Advocates such as the Independent Restaurant Coalition have been sounding the alarm. RRF applicants could be just days away from bankruptcy and needed the government to act. To be brutally honest, relief may still come too late for many applicants.
Congress has certainly had the time to vote on and replenish the RRF. In June 2021, Sens. Kyrsten Sinema (D-AZ) and Roger Wicker (R-MS), and Reps. Earl Blumenauer (D-PA) and Brian Fitzpatrick (R-PA) introduced the RRF Replenishment Act bill. In July, Rep. Blaine Luetkemeyer (R-MO) introduced an alternative bill, the ENTREE Act.

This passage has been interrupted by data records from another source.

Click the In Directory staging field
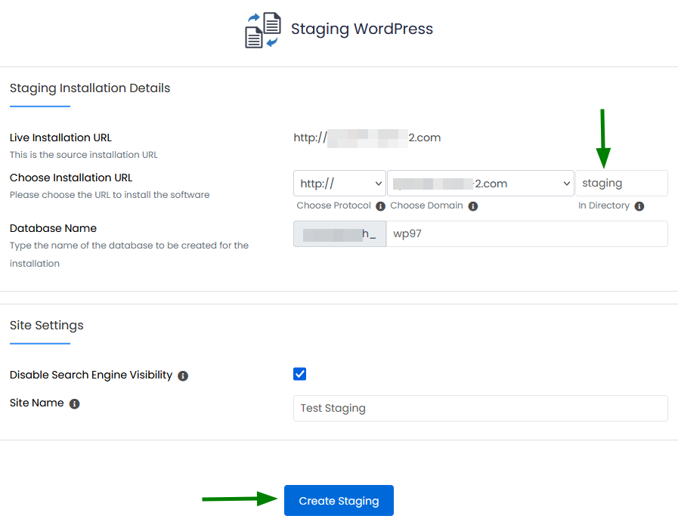The width and height of the screenshot is (678, 522). click(x=621, y=184)
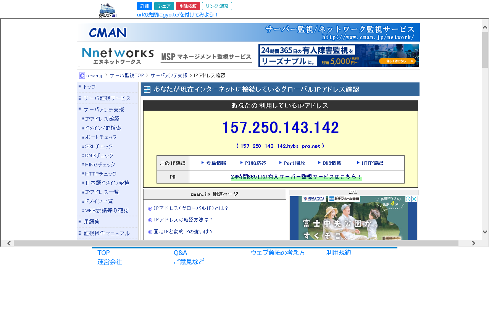Click the cman.jp 'C' breadcrumb icon

(82, 76)
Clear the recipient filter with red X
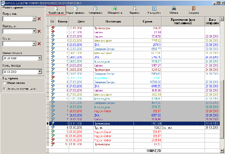Screen dimensions: 225x154 (x=39, y=19)
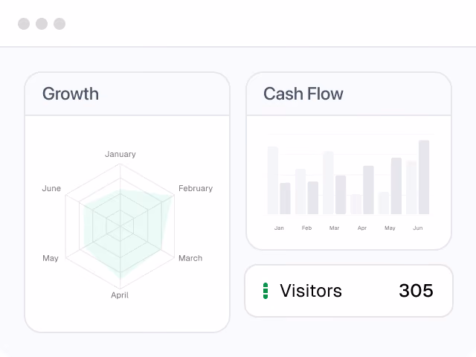Screen dimensions: 476x357
Task: Click the tallest Jun bar in Cash Flow
Action: click(424, 177)
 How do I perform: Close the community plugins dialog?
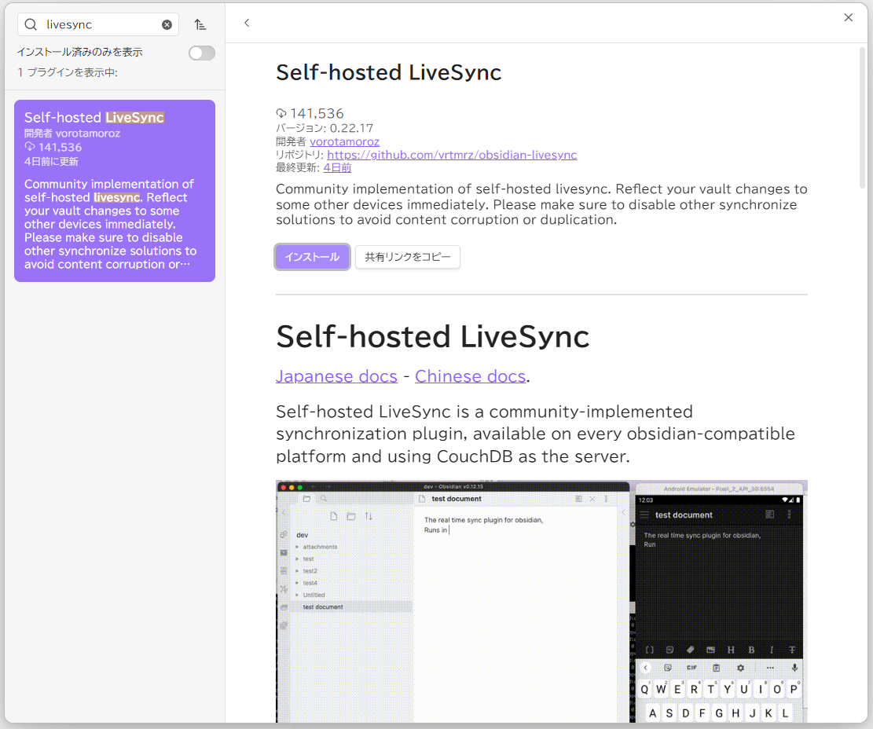pyautogui.click(x=848, y=17)
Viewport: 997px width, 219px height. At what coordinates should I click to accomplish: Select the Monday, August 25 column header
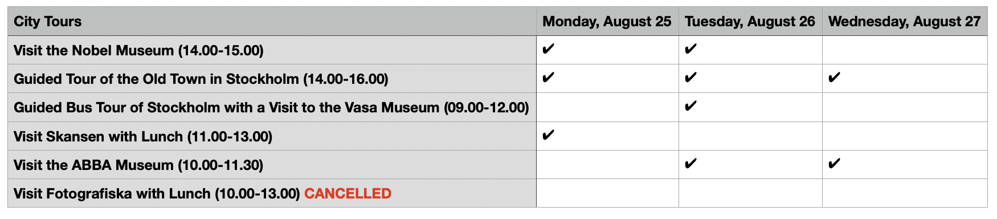(607, 22)
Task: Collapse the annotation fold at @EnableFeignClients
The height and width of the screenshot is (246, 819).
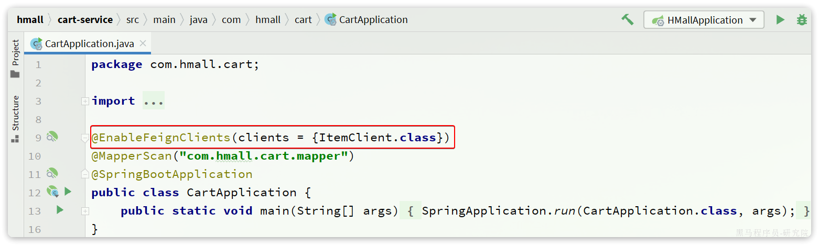Action: 85,138
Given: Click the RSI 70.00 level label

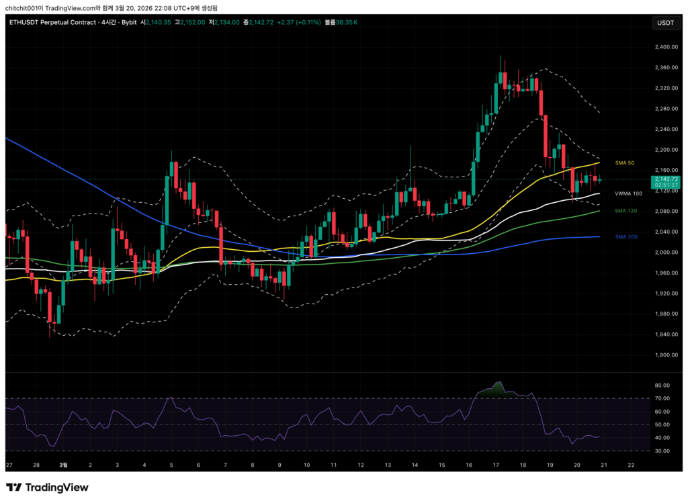Looking at the screenshot, I should [x=662, y=399].
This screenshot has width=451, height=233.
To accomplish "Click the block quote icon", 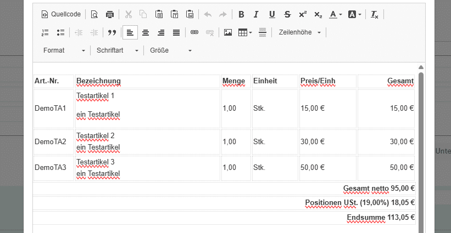I will (112, 32).
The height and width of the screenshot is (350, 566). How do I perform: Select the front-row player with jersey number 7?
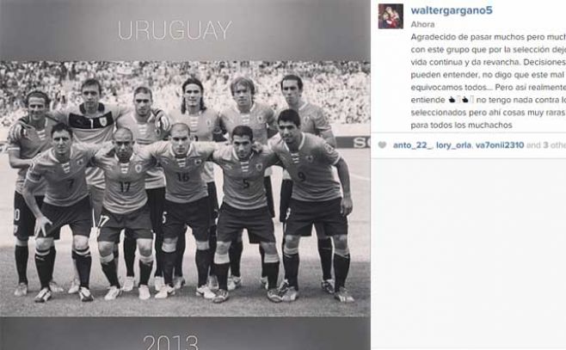click(x=62, y=211)
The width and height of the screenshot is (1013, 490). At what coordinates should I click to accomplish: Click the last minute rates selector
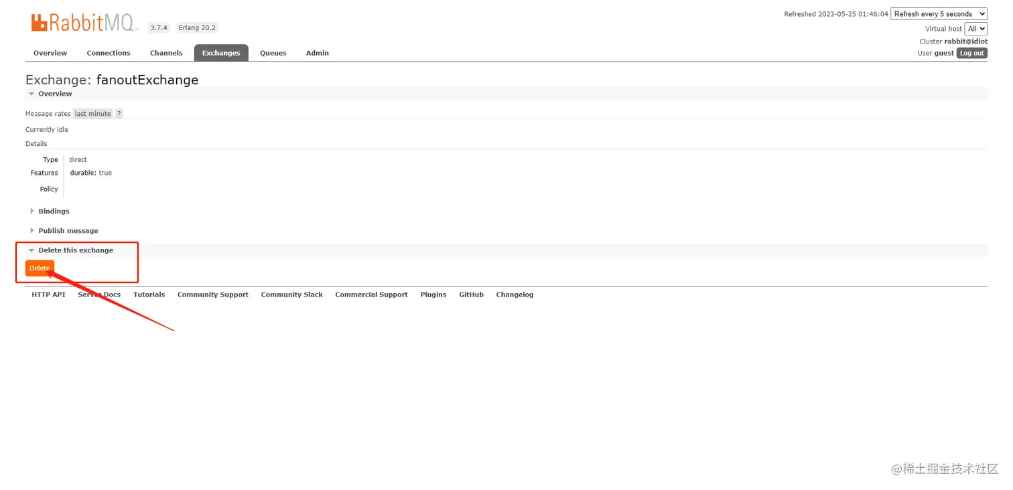point(92,113)
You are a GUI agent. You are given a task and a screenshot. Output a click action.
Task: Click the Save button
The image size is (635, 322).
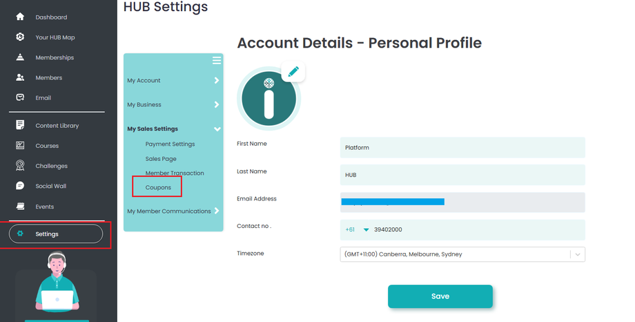(440, 296)
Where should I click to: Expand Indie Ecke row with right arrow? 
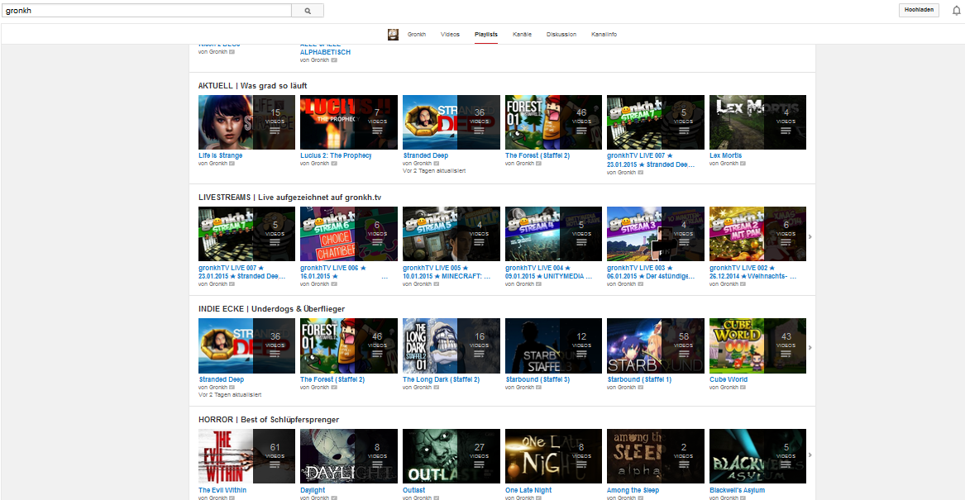pyautogui.click(x=810, y=348)
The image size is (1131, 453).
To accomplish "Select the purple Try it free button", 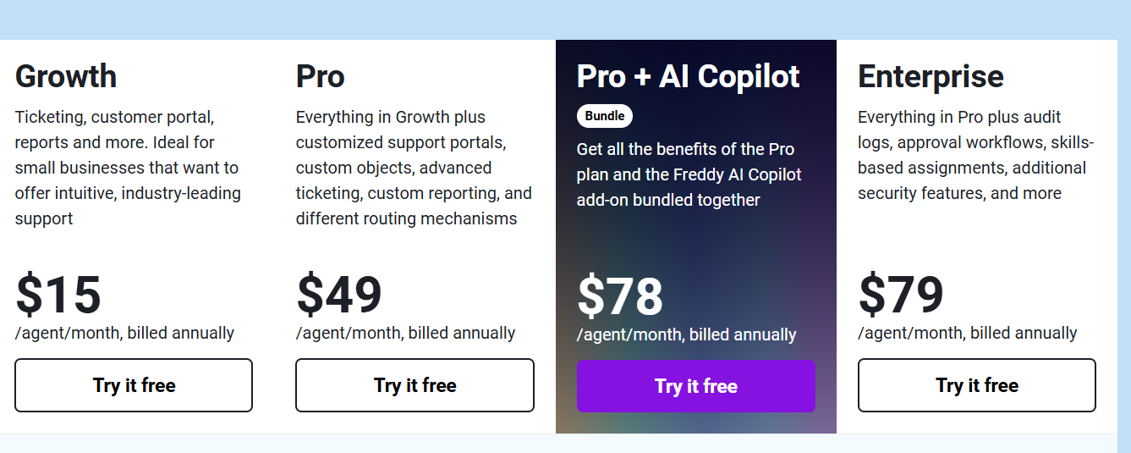I will (696, 386).
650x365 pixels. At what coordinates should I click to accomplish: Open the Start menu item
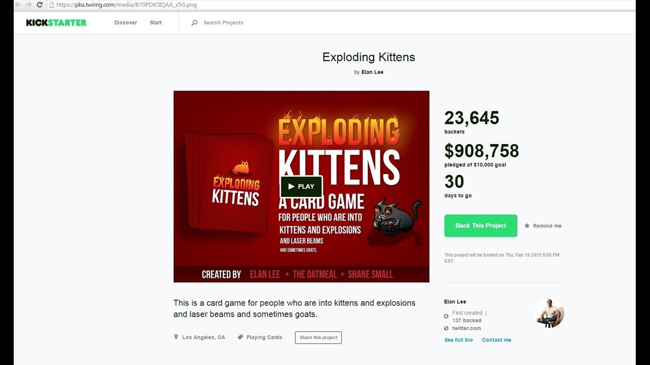tap(155, 22)
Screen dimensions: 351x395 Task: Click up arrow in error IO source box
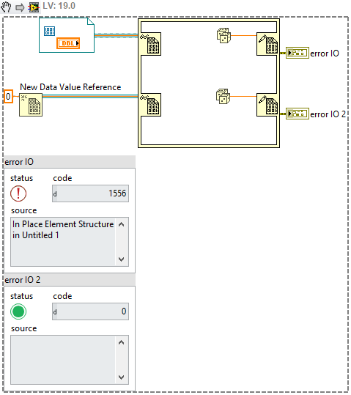[x=121, y=224]
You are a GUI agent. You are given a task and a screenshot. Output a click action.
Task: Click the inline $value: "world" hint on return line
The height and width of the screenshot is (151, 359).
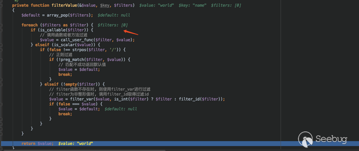pos(76,144)
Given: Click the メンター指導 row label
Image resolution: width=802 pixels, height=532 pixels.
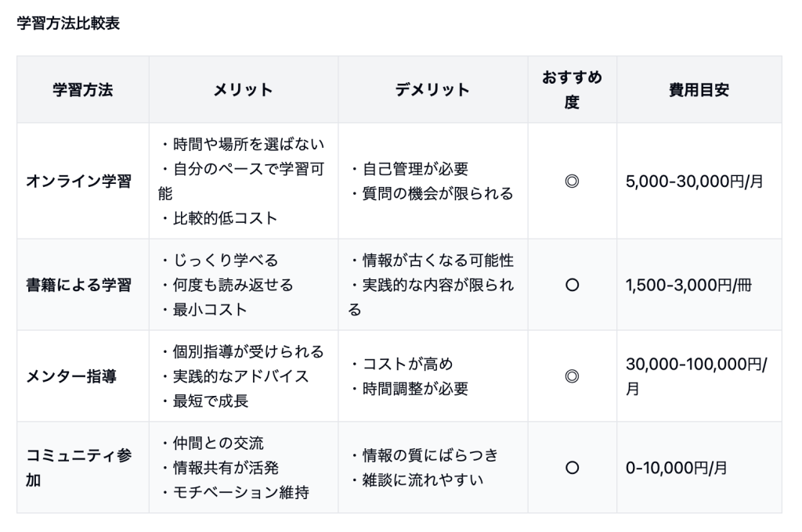Looking at the screenshot, I should (x=71, y=376).
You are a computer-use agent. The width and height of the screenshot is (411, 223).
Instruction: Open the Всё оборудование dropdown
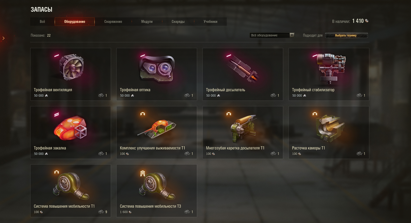tap(272, 35)
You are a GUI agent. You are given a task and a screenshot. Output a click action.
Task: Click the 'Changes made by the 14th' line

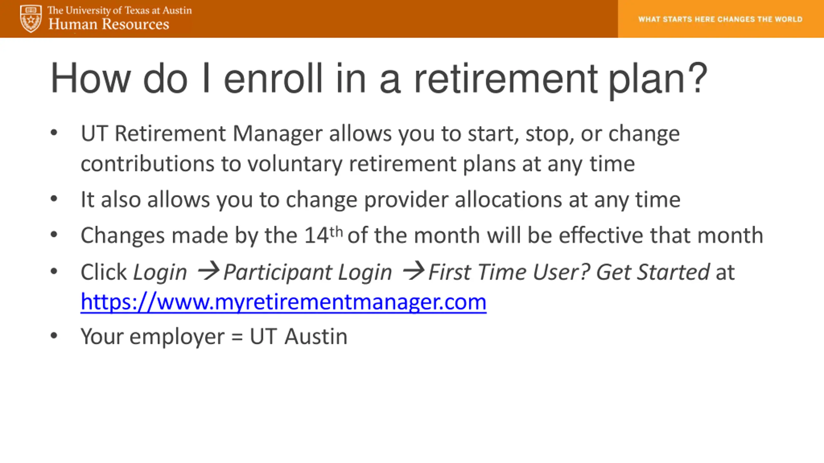[422, 235]
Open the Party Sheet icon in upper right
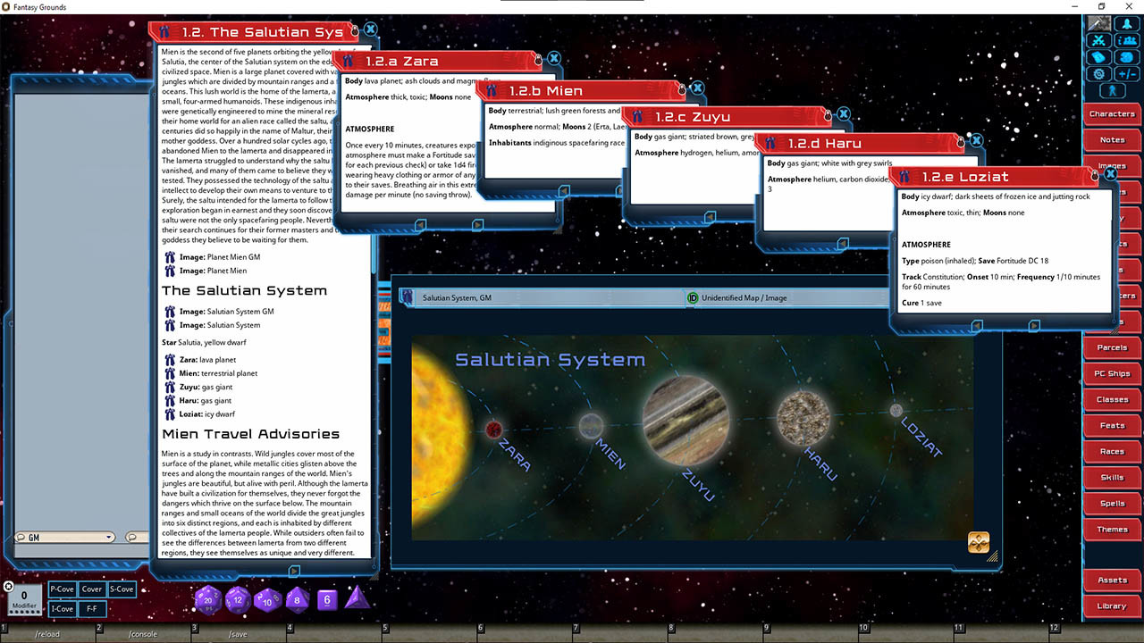The width and height of the screenshot is (1144, 643). [1128, 41]
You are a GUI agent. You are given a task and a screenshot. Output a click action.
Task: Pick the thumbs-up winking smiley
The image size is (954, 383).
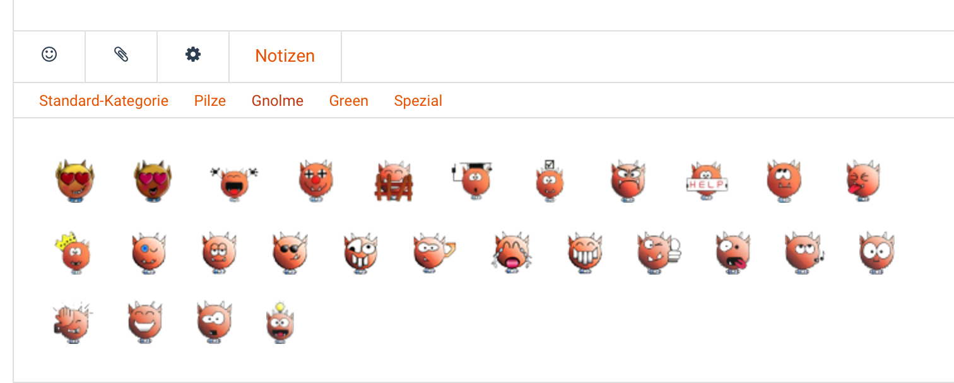coord(658,252)
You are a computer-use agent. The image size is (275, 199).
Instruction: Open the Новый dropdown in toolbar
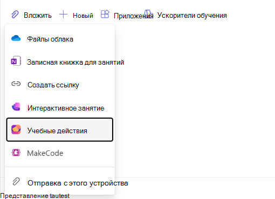pos(76,15)
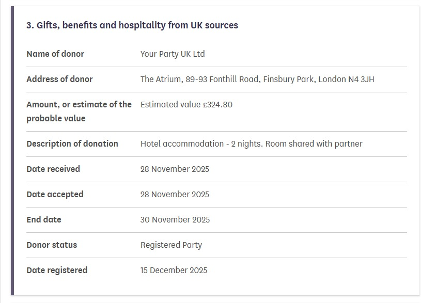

Of course, as we well know, an attempt in August to replenish the RRF with $43 billion in emergency funding was blocked by Sen. Paul. In November, Build Back Better was passed. Obviously, the RRF and our industry were left out the $1.7 trillion dollar bill. Likewise, we weren’t included in March’s $1.5 trillion omnibus spending bill.
Left Out In the Cold
So, of $3.2 trillion dollars in massive bills passed, zero were earmarked for us.
Today, our senators voted 86 to 11 for $40 billion in aid for Ukraine. However, they voted 52 to 43 to provide $40 billion in aid to American restaurants and bars.
Last month, eleven months after the portal closed, the House voted to replenish the RRF. That left the final push to the Senate.
And today, at least 43 senators made their low opinion of us known.